Depressione in Italia: ne soffrono 7.5 milioni di persone

La depressione è la malattia del secolo. 30 milioni di europei ne soffrono, in Italia circa il 12,5%, circa 7.5 milioni di persone. Altro dato allarmante: solo 1 paziente su 3 prende la decisione di sottoporsi a cure, non comunicando il suo stato psico-fisico al datore di lavoro per timore di perdere il posto. La depressione è una malattia da non sottovalutare: secondo i dati dell’European College of Neuropsychopharmacology (ECNP), nel 2020 sarà la maggior causa di disabilità dopo le malattie cardiovascolari.

depressione

A Roma si è svolto il forum “Un Viaggio di 100 anni nelle neuroscienze” organizzato presso l’Accademia dei Lincei e da The European House-Ambrosetti, in occasione dei 100 anni di Lundbeck. I clinici e gli psichiatri, riuniti a Roma, considerano la depressione come un problema di salute pubblica, ma non è percepito sempre come tale da chi ne soffre direttamente. La scarsa conoscenza della patologia e dei suoi disturbi, il fatto di non riuscire a riconoscerne i sintomi fisici, cognitivi e comportamentali, spesso non ci permette di capire che in realtà siamo depressi.

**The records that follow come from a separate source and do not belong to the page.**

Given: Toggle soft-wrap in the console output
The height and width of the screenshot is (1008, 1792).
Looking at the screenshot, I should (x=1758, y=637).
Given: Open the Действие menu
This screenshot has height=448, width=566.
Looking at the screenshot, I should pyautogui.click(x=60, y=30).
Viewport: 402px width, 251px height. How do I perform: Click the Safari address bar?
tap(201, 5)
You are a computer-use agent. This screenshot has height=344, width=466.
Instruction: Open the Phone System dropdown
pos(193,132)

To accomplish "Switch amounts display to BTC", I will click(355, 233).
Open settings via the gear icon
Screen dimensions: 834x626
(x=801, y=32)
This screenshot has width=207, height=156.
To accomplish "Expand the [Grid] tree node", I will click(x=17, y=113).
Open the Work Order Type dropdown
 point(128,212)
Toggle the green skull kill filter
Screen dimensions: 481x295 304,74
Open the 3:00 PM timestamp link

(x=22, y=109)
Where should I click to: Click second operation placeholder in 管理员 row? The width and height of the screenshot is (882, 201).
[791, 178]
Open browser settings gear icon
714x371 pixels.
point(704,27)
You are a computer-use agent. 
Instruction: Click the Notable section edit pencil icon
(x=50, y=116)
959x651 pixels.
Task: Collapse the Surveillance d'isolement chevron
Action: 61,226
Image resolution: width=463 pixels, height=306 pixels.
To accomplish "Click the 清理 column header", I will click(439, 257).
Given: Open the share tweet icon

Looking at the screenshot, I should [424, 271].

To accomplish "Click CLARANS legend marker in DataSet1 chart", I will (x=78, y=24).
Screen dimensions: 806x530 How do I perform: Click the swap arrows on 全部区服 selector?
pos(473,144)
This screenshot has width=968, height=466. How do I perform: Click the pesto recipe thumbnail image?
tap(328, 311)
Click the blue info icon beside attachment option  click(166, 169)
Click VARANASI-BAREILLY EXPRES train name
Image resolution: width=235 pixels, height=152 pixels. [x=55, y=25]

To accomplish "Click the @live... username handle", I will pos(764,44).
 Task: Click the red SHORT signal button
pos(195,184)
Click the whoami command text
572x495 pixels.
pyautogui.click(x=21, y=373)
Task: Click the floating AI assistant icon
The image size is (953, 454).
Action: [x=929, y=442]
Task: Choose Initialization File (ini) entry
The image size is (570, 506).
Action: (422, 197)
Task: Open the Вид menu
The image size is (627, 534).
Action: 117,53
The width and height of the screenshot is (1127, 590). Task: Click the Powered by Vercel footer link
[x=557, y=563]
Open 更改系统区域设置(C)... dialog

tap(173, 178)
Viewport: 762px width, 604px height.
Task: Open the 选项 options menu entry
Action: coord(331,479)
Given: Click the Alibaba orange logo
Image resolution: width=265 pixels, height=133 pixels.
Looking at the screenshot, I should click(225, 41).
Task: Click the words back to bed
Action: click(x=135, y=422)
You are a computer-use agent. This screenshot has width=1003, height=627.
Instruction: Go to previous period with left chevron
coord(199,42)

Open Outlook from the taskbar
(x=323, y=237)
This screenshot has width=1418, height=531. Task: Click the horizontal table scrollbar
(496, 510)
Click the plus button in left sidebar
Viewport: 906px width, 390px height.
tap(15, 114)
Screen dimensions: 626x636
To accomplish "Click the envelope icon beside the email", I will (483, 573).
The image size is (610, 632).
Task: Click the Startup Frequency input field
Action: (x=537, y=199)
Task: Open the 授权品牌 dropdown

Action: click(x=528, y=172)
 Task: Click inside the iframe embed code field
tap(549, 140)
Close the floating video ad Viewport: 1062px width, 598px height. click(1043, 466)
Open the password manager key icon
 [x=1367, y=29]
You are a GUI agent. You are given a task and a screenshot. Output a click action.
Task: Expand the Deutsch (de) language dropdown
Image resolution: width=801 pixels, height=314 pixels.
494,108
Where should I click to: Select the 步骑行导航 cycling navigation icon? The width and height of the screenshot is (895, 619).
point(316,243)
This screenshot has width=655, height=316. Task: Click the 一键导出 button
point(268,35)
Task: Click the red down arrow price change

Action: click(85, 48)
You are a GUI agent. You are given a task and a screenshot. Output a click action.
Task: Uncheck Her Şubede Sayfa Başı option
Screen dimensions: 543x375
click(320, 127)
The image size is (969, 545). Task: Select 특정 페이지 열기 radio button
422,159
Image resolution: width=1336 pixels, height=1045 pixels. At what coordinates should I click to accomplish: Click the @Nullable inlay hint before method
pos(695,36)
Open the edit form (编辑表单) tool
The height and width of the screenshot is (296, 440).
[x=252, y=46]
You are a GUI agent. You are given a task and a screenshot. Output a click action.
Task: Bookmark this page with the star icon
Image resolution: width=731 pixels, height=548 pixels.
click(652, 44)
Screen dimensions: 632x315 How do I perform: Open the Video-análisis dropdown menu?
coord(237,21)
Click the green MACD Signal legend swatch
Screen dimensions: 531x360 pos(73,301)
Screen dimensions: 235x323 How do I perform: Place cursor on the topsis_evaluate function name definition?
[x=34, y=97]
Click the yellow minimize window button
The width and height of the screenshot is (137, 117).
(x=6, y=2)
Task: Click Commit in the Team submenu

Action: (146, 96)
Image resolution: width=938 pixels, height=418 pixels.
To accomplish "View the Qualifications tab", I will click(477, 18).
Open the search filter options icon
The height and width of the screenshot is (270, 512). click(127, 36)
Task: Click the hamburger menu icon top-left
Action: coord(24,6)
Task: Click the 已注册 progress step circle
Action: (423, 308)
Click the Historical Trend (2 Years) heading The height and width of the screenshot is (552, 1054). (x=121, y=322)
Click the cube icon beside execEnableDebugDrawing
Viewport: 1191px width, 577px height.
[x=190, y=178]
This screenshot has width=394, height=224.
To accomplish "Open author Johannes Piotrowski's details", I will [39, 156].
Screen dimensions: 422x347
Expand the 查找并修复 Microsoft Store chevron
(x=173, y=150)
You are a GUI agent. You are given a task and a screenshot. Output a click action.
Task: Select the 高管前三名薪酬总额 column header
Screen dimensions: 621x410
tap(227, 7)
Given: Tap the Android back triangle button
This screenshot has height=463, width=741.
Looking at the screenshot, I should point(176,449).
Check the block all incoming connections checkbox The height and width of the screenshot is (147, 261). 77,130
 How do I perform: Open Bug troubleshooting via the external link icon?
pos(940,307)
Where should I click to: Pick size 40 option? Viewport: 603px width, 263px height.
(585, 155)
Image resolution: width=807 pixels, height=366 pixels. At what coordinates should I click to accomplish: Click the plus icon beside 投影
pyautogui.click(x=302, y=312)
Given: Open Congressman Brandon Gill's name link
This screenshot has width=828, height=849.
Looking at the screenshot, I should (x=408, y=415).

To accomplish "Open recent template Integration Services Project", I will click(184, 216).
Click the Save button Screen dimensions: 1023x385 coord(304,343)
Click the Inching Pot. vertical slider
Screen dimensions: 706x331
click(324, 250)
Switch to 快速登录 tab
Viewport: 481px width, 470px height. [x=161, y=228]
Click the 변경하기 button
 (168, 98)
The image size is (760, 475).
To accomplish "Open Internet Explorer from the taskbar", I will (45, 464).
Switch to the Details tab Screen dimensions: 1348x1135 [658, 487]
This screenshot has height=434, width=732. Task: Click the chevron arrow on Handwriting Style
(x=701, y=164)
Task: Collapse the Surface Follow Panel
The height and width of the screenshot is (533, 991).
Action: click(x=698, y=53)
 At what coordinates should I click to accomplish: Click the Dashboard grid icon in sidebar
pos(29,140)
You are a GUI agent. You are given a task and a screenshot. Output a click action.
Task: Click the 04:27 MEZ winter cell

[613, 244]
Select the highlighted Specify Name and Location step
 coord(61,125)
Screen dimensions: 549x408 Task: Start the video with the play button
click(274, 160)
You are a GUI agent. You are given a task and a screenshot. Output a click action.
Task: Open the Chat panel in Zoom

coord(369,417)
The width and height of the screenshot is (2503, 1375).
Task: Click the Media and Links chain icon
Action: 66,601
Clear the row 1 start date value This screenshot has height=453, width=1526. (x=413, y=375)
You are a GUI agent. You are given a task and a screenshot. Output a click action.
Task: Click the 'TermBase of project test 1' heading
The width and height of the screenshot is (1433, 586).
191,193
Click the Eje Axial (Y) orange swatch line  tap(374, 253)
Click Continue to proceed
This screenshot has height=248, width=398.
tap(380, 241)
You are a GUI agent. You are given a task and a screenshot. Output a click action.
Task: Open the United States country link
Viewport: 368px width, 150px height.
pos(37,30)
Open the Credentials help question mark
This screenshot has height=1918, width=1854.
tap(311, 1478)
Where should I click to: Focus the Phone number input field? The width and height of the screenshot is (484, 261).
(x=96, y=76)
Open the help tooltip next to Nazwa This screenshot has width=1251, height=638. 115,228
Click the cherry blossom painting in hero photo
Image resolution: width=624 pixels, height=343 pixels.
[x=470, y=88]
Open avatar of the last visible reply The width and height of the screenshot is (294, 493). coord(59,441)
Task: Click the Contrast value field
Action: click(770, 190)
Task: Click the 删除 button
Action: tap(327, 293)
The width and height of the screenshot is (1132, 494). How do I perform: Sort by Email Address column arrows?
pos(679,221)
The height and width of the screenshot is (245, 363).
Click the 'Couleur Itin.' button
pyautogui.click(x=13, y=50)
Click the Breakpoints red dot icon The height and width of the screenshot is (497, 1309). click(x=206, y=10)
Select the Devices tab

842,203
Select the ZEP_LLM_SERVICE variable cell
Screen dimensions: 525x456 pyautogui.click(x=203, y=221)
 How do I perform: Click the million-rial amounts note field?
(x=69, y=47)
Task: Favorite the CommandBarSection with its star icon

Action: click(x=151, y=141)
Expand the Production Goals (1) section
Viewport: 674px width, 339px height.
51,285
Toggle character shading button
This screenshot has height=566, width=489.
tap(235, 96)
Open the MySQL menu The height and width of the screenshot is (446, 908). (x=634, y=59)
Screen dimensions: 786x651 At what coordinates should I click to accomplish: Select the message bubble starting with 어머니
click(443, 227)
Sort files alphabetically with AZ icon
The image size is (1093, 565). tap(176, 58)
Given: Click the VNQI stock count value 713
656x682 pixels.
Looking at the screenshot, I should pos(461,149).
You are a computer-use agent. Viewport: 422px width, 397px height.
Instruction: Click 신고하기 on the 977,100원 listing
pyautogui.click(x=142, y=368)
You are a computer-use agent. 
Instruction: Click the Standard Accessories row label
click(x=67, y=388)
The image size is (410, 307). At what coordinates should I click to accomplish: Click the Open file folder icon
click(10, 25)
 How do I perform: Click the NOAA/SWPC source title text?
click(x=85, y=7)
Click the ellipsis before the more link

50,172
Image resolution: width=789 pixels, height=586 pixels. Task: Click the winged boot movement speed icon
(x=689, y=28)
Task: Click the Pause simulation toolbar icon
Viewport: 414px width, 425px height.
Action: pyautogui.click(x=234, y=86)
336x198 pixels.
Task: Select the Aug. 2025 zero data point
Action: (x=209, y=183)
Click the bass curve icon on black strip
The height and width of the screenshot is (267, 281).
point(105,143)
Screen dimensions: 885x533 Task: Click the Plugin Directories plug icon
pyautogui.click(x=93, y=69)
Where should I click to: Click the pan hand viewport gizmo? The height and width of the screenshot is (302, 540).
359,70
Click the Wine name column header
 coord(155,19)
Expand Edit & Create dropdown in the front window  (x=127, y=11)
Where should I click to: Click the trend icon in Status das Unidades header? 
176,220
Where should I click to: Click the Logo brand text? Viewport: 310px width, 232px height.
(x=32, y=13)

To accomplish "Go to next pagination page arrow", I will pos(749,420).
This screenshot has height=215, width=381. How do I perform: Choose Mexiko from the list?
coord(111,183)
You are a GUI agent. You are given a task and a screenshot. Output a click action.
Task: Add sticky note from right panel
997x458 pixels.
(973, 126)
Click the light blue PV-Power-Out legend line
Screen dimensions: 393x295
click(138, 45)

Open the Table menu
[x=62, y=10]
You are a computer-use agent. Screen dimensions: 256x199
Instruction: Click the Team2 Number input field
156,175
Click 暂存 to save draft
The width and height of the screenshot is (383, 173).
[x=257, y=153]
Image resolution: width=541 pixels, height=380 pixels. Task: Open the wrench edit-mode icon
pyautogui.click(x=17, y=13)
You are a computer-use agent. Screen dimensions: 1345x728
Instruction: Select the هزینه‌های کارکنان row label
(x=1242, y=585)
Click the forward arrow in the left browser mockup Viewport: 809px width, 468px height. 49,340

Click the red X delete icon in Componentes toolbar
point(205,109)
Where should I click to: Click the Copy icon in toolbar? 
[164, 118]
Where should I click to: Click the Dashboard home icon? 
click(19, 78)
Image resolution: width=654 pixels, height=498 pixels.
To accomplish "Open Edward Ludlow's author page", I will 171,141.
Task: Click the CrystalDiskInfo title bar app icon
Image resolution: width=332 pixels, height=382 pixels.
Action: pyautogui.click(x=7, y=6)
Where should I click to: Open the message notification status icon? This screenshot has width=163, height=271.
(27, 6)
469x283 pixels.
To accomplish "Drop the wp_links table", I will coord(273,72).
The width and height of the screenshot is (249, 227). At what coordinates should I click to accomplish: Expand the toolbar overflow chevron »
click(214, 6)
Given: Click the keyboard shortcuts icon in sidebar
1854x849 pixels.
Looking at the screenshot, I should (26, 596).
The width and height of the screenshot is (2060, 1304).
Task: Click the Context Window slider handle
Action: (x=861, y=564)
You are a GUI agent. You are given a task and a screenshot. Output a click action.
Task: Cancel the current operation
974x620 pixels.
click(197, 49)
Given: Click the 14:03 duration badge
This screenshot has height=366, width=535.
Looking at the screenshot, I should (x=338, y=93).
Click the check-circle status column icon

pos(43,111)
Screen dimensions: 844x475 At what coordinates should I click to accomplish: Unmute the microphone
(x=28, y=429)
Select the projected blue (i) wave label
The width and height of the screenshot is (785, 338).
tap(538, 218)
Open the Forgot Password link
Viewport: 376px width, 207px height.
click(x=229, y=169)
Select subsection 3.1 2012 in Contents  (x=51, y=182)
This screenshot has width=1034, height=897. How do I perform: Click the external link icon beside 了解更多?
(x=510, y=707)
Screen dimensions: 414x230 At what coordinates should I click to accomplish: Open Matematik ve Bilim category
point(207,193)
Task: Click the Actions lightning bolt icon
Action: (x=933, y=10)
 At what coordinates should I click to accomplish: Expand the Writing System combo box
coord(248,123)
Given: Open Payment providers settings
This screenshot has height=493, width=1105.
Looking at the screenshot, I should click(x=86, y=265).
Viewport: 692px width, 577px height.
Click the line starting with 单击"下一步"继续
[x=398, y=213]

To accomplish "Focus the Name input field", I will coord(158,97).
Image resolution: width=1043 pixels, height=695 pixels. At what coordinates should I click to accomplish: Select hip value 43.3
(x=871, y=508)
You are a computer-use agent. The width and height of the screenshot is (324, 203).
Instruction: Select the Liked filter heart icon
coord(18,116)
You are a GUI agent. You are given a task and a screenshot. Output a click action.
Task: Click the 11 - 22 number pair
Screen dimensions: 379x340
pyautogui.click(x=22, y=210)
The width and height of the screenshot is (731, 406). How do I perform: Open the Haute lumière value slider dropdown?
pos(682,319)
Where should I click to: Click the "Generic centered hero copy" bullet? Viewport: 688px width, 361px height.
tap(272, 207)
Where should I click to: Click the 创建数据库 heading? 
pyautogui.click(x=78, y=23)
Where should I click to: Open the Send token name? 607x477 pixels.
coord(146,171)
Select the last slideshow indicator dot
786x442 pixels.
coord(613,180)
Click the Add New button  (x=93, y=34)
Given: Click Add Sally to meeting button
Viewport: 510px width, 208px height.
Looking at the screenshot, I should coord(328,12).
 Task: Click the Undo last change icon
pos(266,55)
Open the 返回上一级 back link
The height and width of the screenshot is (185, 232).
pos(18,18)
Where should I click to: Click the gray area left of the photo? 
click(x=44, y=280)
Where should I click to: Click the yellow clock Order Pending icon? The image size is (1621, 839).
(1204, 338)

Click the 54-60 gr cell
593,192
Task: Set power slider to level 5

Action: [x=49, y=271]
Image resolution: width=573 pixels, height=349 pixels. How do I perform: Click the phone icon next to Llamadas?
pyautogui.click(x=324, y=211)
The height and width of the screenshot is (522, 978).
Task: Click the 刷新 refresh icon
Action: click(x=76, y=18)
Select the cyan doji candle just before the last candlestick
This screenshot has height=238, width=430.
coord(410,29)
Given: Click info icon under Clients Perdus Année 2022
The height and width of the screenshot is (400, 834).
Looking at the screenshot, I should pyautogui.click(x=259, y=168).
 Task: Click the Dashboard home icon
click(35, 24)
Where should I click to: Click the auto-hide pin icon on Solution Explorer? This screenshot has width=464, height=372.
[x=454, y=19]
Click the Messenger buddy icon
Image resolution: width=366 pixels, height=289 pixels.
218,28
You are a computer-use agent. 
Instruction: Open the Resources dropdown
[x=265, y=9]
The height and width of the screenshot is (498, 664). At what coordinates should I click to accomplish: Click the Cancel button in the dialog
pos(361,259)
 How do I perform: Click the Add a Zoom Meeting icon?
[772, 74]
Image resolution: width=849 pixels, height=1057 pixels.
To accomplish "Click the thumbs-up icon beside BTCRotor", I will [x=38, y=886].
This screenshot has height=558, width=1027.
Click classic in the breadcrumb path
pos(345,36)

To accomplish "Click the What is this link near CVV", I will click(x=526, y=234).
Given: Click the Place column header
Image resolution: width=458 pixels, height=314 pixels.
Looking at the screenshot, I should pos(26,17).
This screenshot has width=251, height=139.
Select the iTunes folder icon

La depressione può diventare persino invalidante, se toglie la capacità di svolgere le normali azioni quotidiane. Ora parliamo dei costi: dal trattamento alla riabilitazione, dall’assistenza e prevenzione alle ricadute, dalla perdita di produttività del paziente e delle persone impegnate nella sua assistenza fino al rischio di morte prematura, l’impatto economico di questa malattia è pari a 4 miliardi di euro l’anno. Per l’intera economia europea, si parla invece di circa 92 miliardi di euro!

Secondo la ricerca IDEA (Impact of Depression in the Workplace in Europe Audit), che ha coinvolto oltre 7000 lavoratori europei di età compresa fra i 16 e i 64 anni, il 20% degli intervistati ha ricevuto una diagnosi di depressione, ottenendo mediamente 36 giornate di congedo dal lavoro.